Rosie is a water animal and I'm a water human. Unless it's frigid, we swim, chase Frisbees and sticks, and lounge by water's edge.

My town, Yarmouth, MA, is in the middle of Cape Cod. It has lots of water. It has a lake tucked away off a dirt path that few folks know about. It has wide sandy beaches that go on for miles. It has tiny inlets and coves and marshes. It has cranberry bogs that are sometimes pink, sometimes red.
This morning is cloudy, chilly, raw. It's windy because it's March. Rosie and I went to Lewis Bay. No one was around except construction workers who were erecting a monster house overlooking the bay. We greeted the workers and strode down the beach. It was high tide. Rosie chased seagulls and I picked up shells to add to my collection. The wind and the water created their songs and I created my songs and sang as I walked.

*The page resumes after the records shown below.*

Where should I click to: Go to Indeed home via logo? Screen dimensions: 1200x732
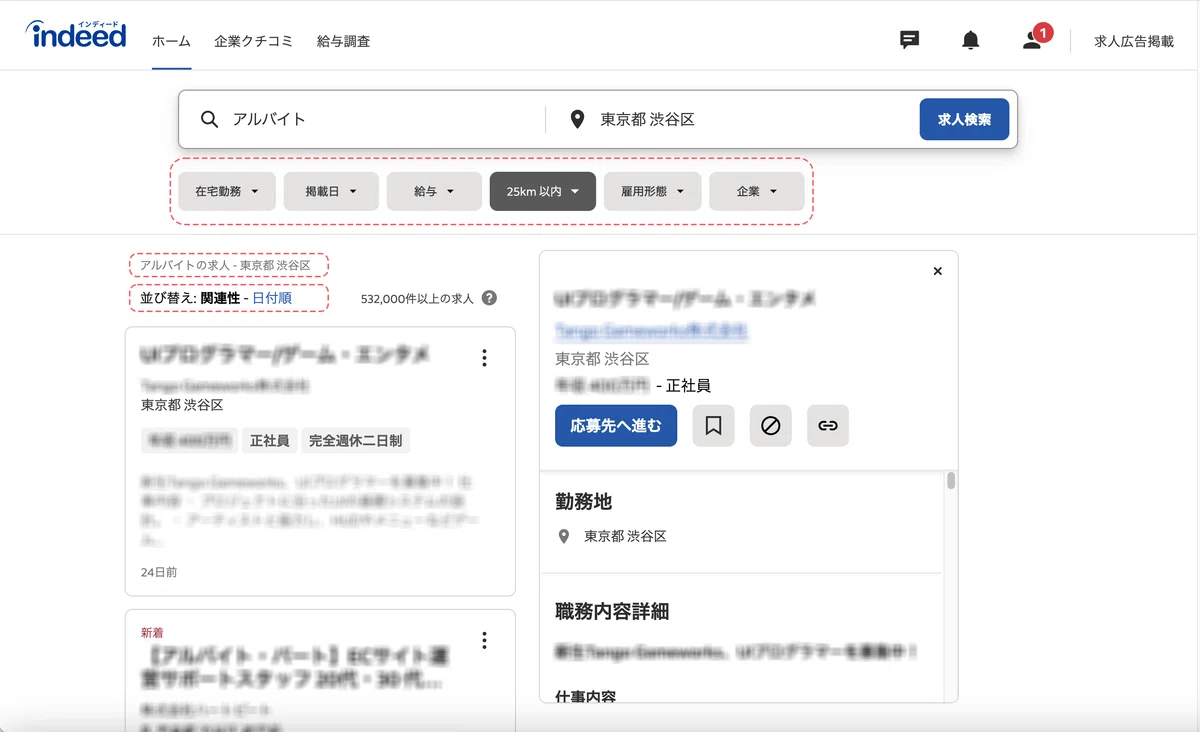[x=77, y=36]
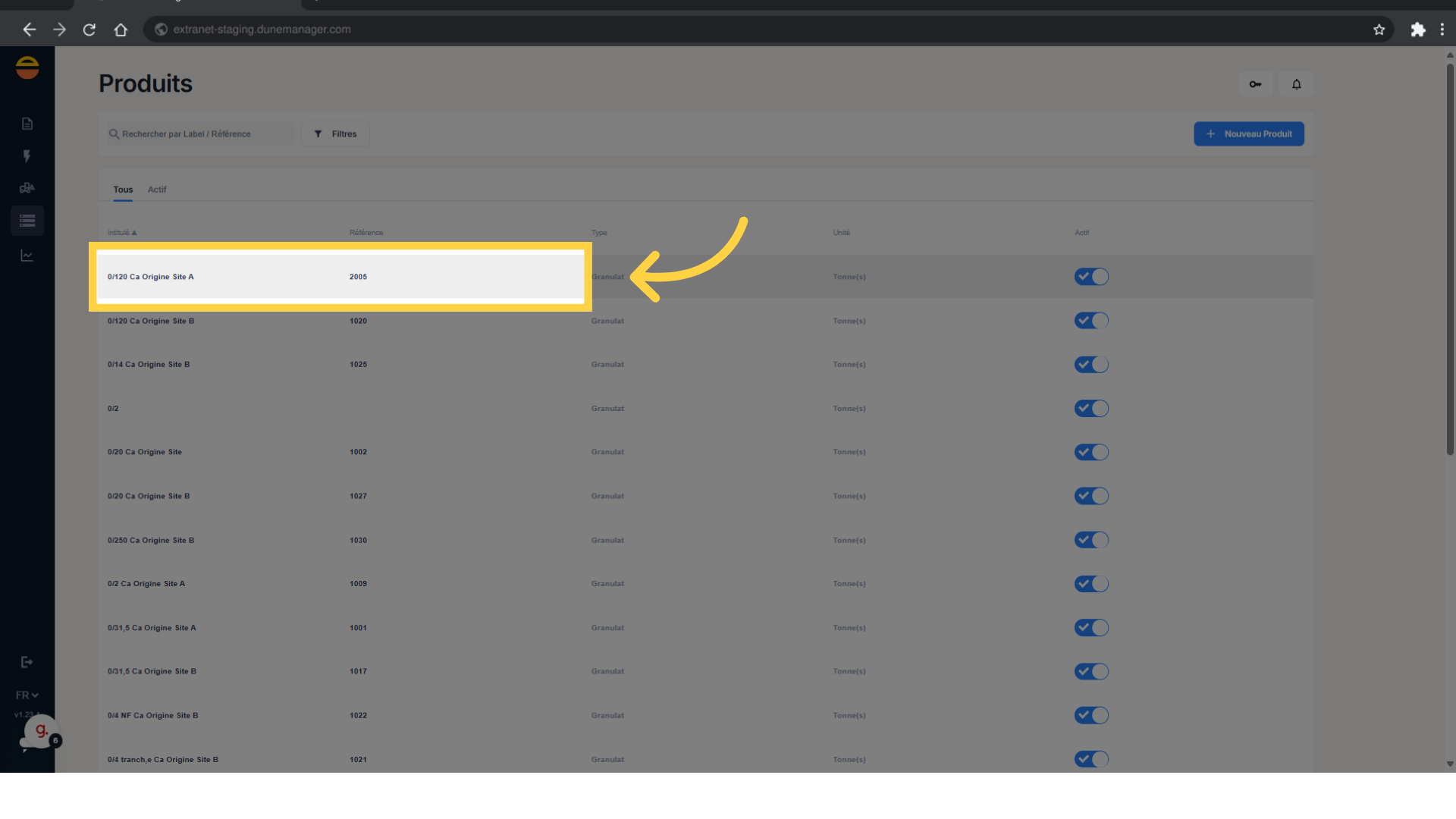Select the Tous tab

(x=123, y=190)
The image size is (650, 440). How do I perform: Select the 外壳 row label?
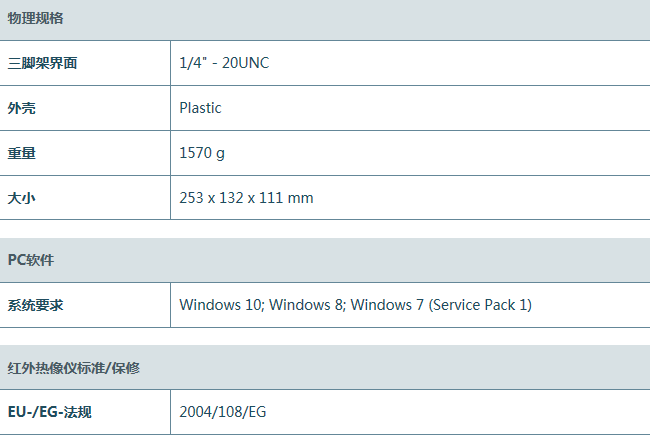(x=22, y=108)
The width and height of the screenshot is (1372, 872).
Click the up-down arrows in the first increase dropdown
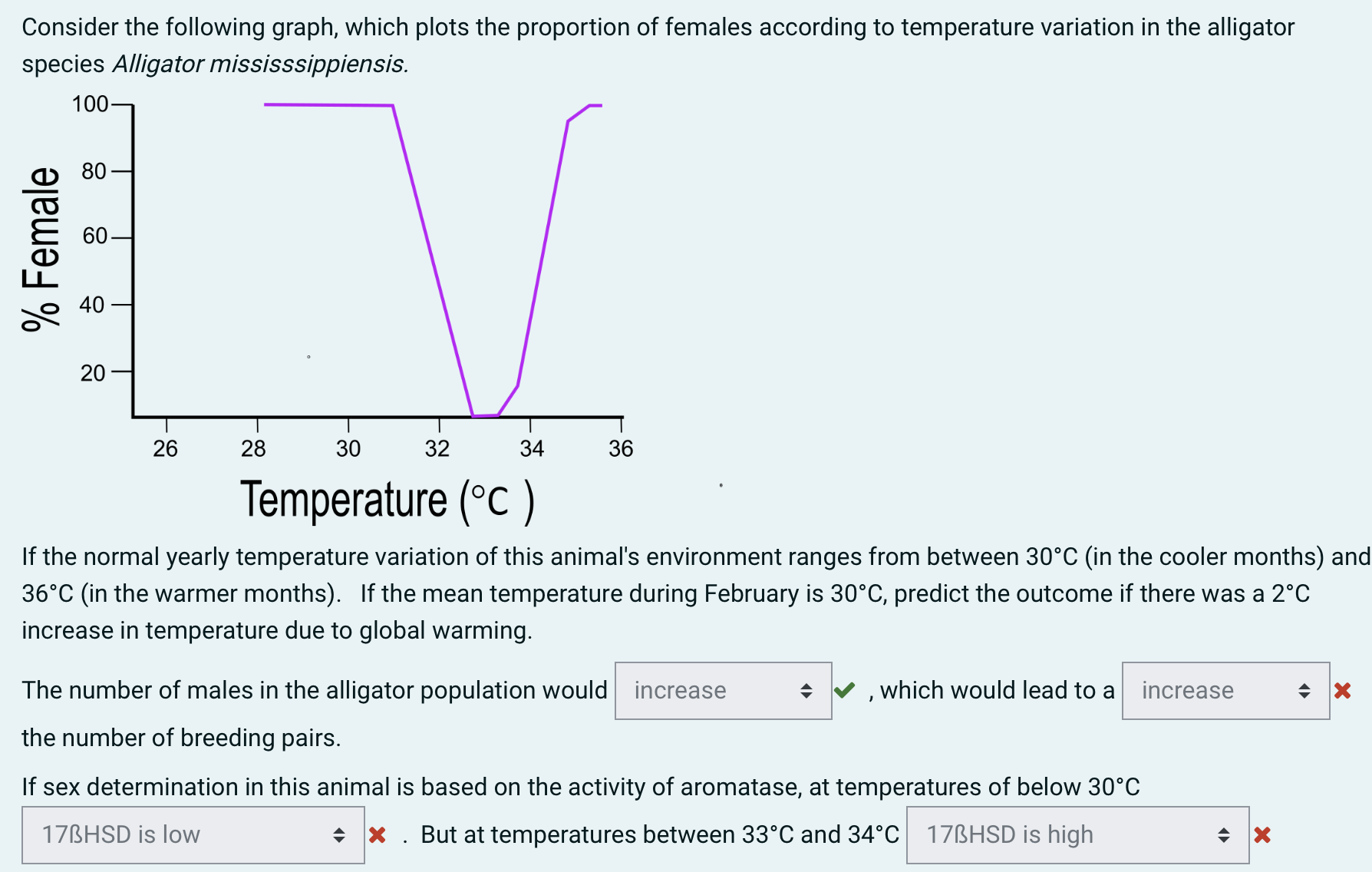806,691
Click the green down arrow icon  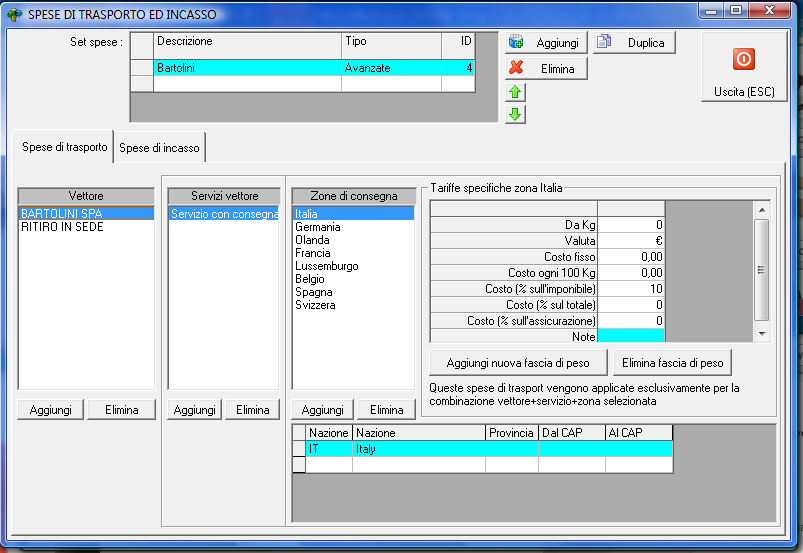click(516, 114)
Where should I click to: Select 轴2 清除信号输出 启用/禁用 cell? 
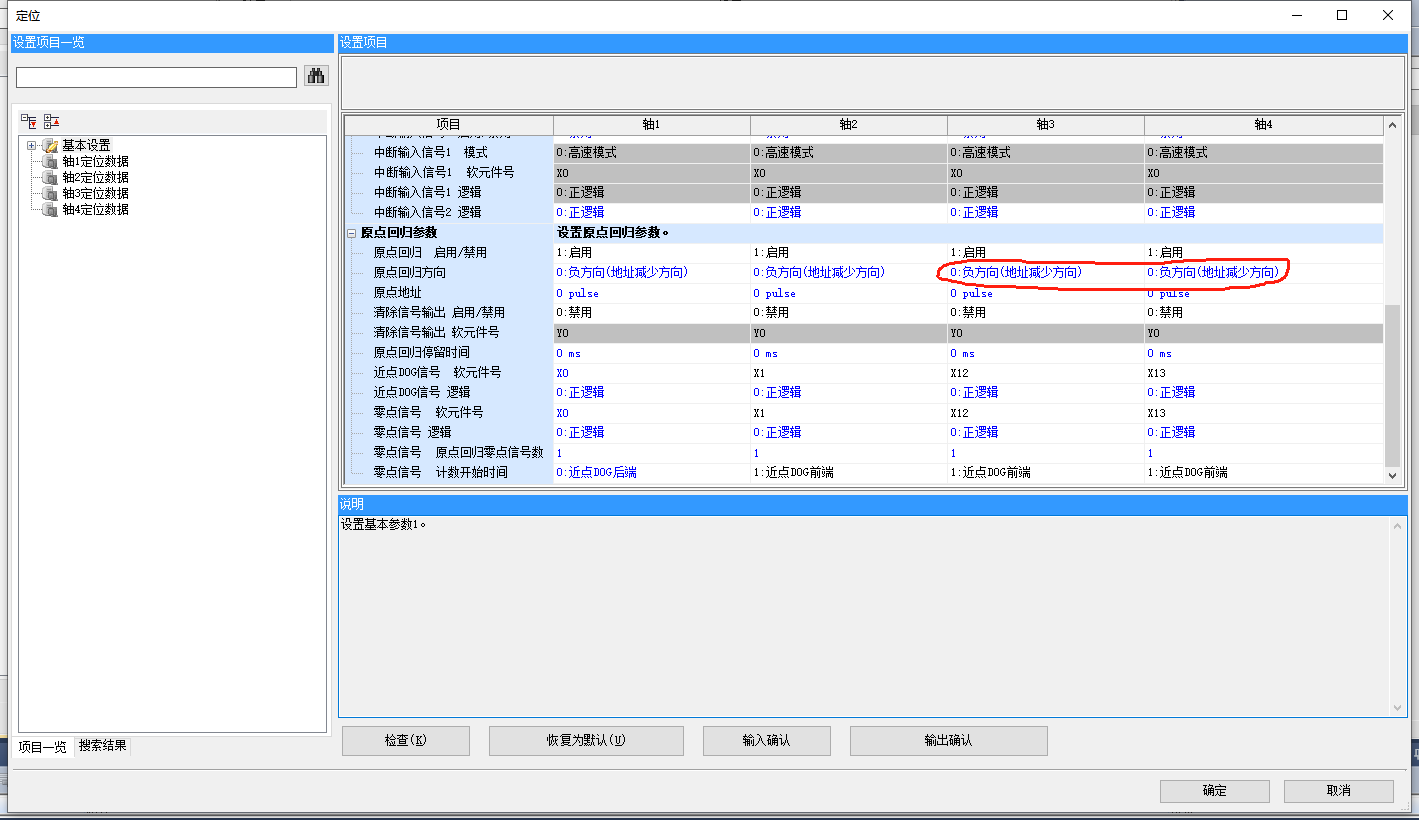[848, 312]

I love it here in March. I love it every month because every month is different. Yarmouth is tourist ridden in July and August. That's fine because tourists give locals work and help with taxes. Tourists come and leave, and that's good. September in Yarmouth is at peace with its quiet. The ice cream parlors and clam shacks are still open. The flowers are still in bloom. October is pumpkin season, and pumpkins and corn stocks are on most people's front stoops. They remain until the wreaths go on doors in December. Wreaths remain on doors until the flowers bloom again. There are signs of spring in late February. The willows yellow. Snowdrops appear above frozen ground. Forsythia branches swell.
Yarmouth is proud of its waters, its flowers, its libraries and its people. It's trying hard to grow responsibly. It's buying conservation land and limiting its strip malls. Its people are debating a wind farm in Nantucket Sound. It's saving whales and turtles an piping plovers.

Yarmouth is an hour's drive to Boston with its history and culture. Yarmouth is less than an hour's drive to Provincetown, one of the kinkiest towns on the planet. It's a twenty minute drive to the National Seashore with a wealth of wildlife and unspoiled beaches.

This afternoon Rosie and I will go to Grey's Beach, a marvel of preserved environment. We'll walk the boardwalk and watch the mussels play among the barnacles. We'll chase a tennis ball in woody paths. If no one is looking I might ride down an old slide and swing on an old swing. I'll put my hands in salt water and rub my face. I may see an osprey that lives in a nest that's been at the top of an unused telephone pole for years.

It's a kick to be retired living in Yarmouth.